The Critical Concept: Levels of Autonomy
The central ethical and legal debate surrounding military AI hinges not on the technology itself, but on the degree of human involvement in its operation. Autonomy is best understood as a system’s ability to accomplish its goals independently or with minimal human supervision, particularly in complex and unpredictable environments. The objective for many militaries is to advance from systems requiring constant human oversight to those with higher levels of autonomy enabled by machine learning.
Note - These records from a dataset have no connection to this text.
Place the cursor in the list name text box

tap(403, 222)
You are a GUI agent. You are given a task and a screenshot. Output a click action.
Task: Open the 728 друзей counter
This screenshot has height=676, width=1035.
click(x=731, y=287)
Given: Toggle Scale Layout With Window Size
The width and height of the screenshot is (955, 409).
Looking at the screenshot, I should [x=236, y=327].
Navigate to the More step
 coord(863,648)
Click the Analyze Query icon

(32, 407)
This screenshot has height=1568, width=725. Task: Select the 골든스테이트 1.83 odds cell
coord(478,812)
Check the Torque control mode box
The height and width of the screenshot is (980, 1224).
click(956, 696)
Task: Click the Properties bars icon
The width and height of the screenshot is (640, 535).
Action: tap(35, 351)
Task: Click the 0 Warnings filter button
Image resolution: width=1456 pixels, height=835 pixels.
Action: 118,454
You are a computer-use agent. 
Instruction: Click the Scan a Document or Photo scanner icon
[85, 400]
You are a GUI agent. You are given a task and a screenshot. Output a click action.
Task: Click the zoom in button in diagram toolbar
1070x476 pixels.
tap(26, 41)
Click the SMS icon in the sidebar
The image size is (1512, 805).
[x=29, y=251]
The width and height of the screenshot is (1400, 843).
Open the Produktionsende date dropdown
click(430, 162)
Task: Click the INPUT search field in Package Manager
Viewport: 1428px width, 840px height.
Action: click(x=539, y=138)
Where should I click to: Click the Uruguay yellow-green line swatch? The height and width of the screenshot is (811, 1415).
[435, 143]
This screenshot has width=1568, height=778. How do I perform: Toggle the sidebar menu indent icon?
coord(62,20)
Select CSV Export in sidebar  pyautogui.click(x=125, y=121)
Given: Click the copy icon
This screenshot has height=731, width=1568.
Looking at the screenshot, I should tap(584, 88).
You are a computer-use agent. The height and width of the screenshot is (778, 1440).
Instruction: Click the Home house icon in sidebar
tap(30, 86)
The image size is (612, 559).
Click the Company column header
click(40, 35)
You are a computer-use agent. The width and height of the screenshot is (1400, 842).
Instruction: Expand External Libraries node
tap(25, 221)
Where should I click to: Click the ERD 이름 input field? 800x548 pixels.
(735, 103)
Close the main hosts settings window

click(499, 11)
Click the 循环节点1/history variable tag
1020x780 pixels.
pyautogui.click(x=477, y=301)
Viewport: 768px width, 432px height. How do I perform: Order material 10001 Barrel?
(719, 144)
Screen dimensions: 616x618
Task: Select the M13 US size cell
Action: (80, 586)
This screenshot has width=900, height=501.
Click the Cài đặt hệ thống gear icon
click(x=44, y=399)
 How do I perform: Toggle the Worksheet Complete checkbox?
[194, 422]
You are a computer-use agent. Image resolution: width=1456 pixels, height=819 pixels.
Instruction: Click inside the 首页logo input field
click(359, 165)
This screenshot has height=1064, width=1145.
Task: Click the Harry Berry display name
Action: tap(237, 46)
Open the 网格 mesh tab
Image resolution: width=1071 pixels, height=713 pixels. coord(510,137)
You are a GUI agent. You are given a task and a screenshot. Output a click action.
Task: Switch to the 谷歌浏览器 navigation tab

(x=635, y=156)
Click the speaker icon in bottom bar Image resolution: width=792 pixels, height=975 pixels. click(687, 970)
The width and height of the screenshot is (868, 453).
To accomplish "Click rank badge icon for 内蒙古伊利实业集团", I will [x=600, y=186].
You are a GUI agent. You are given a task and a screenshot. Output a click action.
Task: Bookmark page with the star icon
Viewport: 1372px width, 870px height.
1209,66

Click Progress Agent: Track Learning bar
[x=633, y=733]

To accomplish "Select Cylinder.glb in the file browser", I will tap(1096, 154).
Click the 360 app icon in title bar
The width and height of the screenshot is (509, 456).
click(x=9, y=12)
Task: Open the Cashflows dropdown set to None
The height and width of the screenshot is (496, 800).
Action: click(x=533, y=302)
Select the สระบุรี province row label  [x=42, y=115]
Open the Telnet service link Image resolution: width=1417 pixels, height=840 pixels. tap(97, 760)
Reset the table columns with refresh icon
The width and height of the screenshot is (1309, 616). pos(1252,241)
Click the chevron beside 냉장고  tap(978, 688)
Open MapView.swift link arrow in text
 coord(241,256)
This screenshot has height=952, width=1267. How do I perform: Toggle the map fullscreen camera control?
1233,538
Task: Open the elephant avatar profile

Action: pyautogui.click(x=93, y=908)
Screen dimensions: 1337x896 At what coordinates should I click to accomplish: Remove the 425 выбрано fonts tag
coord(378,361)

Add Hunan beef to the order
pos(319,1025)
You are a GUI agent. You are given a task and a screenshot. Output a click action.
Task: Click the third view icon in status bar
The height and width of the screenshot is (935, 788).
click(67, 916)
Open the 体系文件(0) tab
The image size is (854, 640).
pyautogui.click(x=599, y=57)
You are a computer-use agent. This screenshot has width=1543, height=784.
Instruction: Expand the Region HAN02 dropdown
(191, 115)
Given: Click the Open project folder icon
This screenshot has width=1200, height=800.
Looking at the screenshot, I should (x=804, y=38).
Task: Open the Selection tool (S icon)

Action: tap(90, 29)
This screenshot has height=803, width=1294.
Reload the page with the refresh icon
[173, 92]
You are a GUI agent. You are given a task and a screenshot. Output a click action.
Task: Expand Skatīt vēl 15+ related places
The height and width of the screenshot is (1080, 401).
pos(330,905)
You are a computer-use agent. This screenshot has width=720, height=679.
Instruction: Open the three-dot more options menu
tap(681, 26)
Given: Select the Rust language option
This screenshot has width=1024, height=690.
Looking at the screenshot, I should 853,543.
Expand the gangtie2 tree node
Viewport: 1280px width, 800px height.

To clarify this spectrum, the U.S. Department of Defense (DoD) Directive 3000.09 provides a useful framework that categorizes systems based on the role of the human operator rather than on their technological sophistication. This human-centric definition is crucial to understanding the political and legal debates. The main categories are:
- Human-in-the-Loop (Semi-Autonomous): The system can only engage individual targets or specific groups of targets that have been explicitly selected by a human operator. A classic example is a “fire-and-forget” missile, which autonomously guides itself to a human-designated target.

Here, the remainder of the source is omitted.